Task statement
Could you rename "Viewport" to "Display" everywhere in the material below and give it back with nothing else changed?

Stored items
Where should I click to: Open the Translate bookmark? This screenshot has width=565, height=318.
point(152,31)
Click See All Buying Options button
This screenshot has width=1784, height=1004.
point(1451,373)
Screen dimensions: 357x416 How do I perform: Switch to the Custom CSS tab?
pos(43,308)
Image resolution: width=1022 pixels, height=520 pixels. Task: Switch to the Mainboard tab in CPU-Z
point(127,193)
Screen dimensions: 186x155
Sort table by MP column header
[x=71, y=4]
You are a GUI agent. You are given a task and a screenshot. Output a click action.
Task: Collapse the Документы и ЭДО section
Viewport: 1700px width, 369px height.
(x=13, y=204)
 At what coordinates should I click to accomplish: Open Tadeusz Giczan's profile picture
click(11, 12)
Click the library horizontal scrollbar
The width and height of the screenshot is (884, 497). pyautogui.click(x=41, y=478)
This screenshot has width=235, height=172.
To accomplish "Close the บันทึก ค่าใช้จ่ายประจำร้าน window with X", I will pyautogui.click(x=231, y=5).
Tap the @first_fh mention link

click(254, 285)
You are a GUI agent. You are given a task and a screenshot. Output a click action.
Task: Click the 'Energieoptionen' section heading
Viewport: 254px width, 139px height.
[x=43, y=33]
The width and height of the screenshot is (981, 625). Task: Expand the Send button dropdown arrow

Solution to the problem
Where should I click to: Open the Translate bookmark? This screenshot has width=565, height=318.
point(152,31)
Click See All Buying Options button
This screenshot has width=1784, height=1004.
point(1451,373)
Screen dimensions: 357x416 How do I perform: Switch to the Custom CSS tab?
pos(43,308)
Image resolution: width=1022 pixels, height=520 pixels. Task: Switch to the Mainboard tab in CPU-Z
point(127,193)
Screen dimensions: 186x155
Sort table by MP column header
[x=71, y=4]
You are a GUI agent. You are given a task and a screenshot. Output a click action.
Task: Collapse the Документы и ЭДО section
Display: 1700px width, 369px height.
(x=13, y=204)
 At what coordinates should I click to accomplish: Open Tadeusz Giczan's profile picture
click(11, 12)
Click the library horizontal scrollbar
The width and height of the screenshot is (884, 497). pyautogui.click(x=41, y=478)
This screenshot has width=235, height=172.
To accomplish "Close the บันทึก ค่าใช้จ่ายประจำร้าน window with X", I will pyautogui.click(x=231, y=5).
Tap the @first_fh mention link

click(254, 285)
You are a GUI agent. You are given a task and a screenshot. Output a click action.
Task: Click the 'Energieoptionen' section heading
Display: 254px width, 139px height.
[x=43, y=33]
The width and height of the screenshot is (981, 625). Task: Expand the Send button dropdown arrow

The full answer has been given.